§ TEXTE FOURNI

┄┄┄┄┄┄┄┄┄┄┄┄┄┄┄┄┄┄┄┄

L’opération Marhaba, ce grand programme de retour au bercail de nombreux Marocains de l’étranger, pour y passer...

L’opération  Marhaba, ce grand programme de retour  au bercail  de nombreux  Marocains de l’étranger, pour y passer le mois de Ramadan ou leurs congés d’été n’aura pas lieu cette année. Le Covid-19 est passé par là. Comment les Marocains du monde ont vécu cette situation exceptionnelle, confinés  dans leur pays d’accueil ?  Témoignages…

1,25 million en France, 880.000 en Espagne, 700.000 en Belgique, 180.000 en Allemagne… Eux, ce sont les Marocains résident à l’étranger (MRE).  Chaque année, ils sont nombreux à revenir au pays pendant le mois de Ramadan ou en été. Une séquence  pas comme les autres qui leur permet de se ressourcer entre retrouvailles familiales et redécouverte des attraits du Royaume.   Du 5 juin au 1er septembre 2019, quelque 2,5 millions de passagers et 600.000 véhicules ont transité dans les deux sens via les quatre ports marocains, Tanger Med, Tanger Ville, Nador et Al Hoceima. Cette année, l’opération Marhaba 2020 est sérieusement compromise. Les frontières terrestres étant fermées tout comme et les espaces maritime et aérien, les MRE sont appelés à  passer leurs vacances d’été dans leur pays de résidence.

┄┄┄┄┄┄┄┄┄┄┄┄┄┄┄┄┄┄┄┄

§ ENTRÉES EXTRAITES
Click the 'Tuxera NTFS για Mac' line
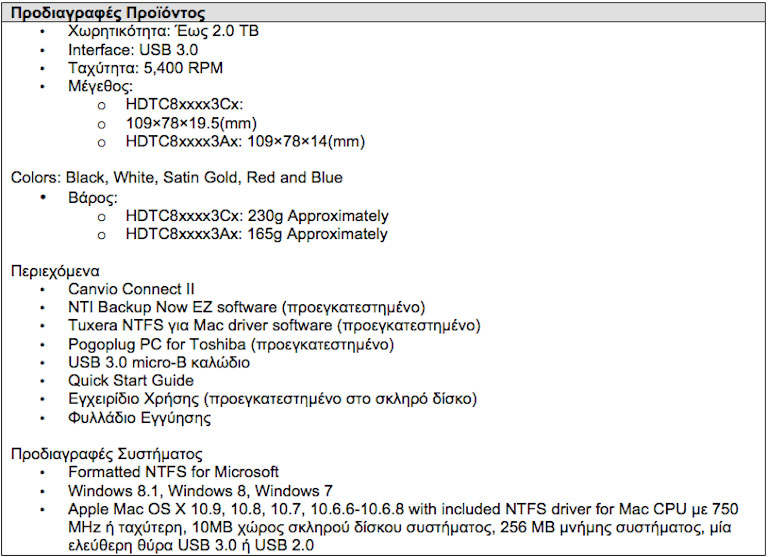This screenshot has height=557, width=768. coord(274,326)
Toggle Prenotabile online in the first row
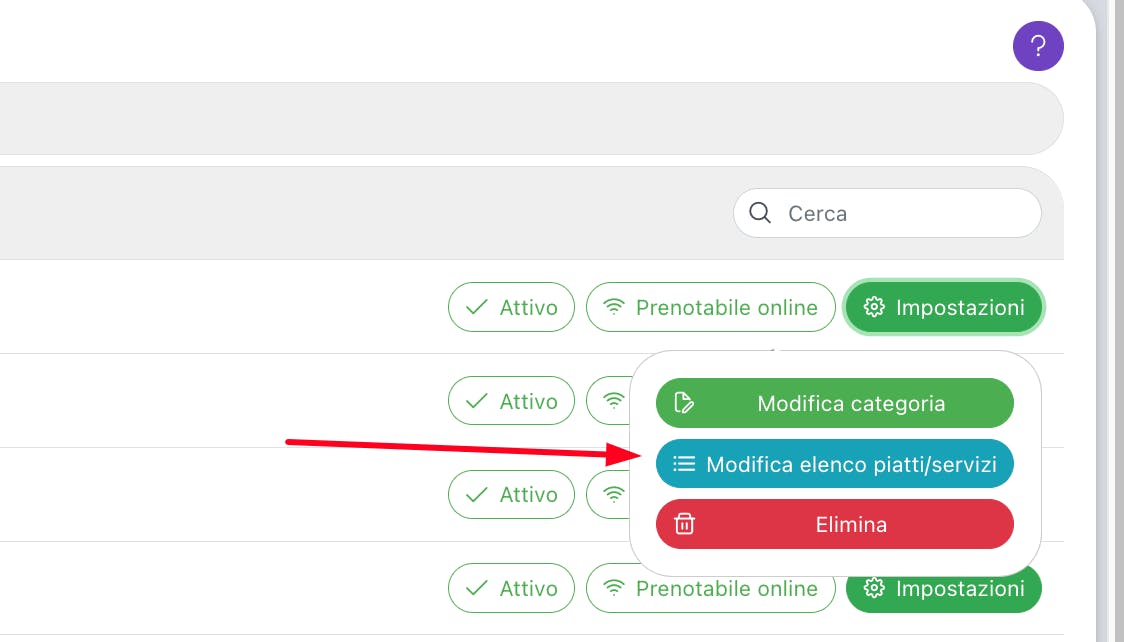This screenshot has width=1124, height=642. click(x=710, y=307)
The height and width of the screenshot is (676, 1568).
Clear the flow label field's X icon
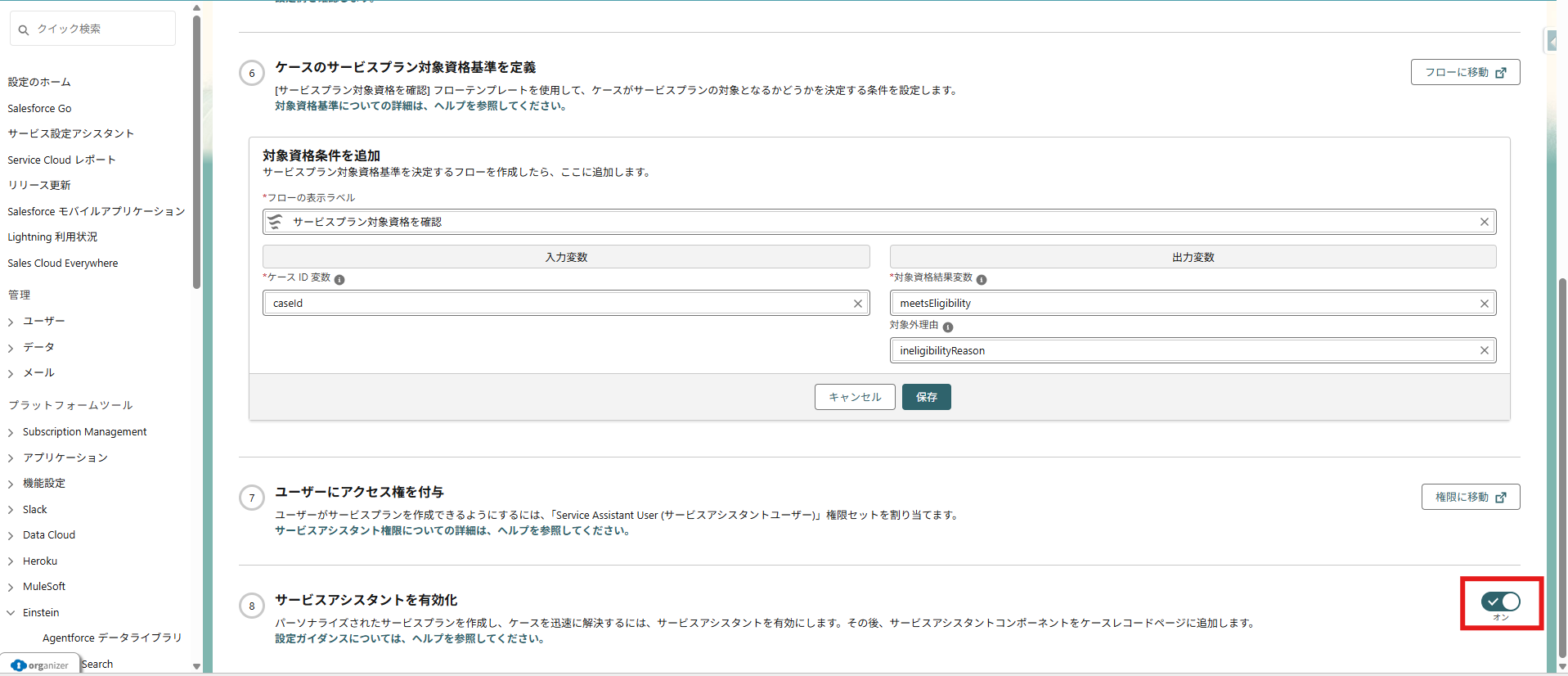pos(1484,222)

┄┄┄┄┄┄┄┄┄┄┄┄┄┄┄┄┄┄┄┄

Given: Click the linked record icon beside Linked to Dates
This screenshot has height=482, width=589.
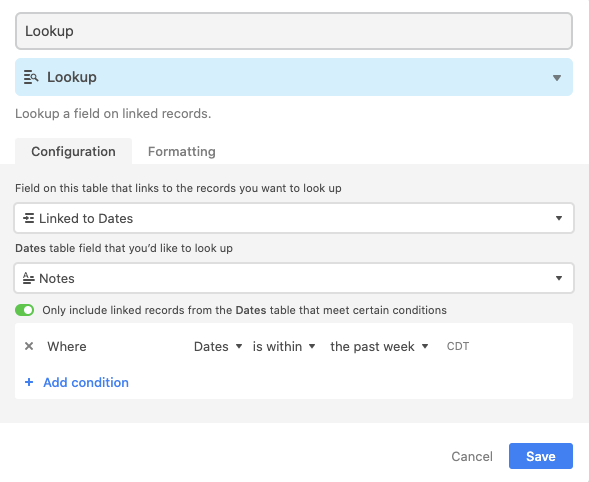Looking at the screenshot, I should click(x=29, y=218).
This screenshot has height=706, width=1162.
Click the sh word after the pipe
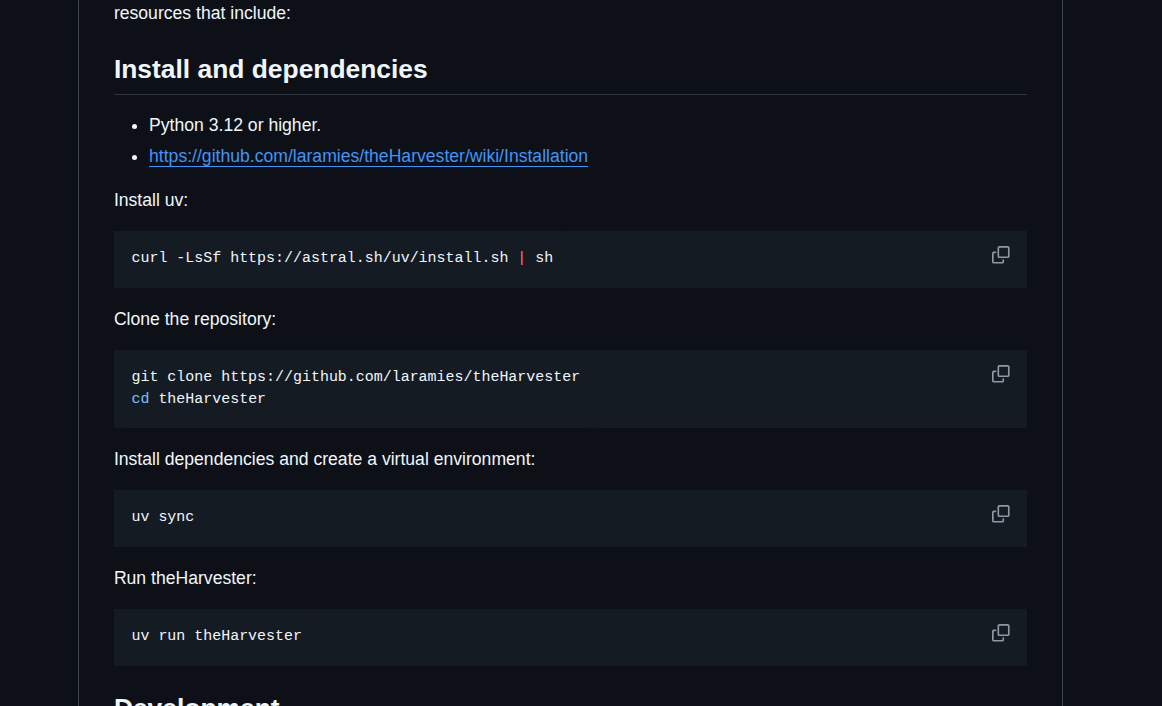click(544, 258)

┄┄┄┄┄┄┄┄┄┄┄┄┄┄┄┄┄┄┄┄

§ CONSIGNE
D'après le texte sur l'opération Marhaba, combien de passagers ont transité par les quatre ports marocains entre le 5 juin et le 1er septembre 2019 ? Les enregistrements n'ont aucun lien avec le texte.

§ RÉSULTAT
Quelque 2,5 millions de passagers.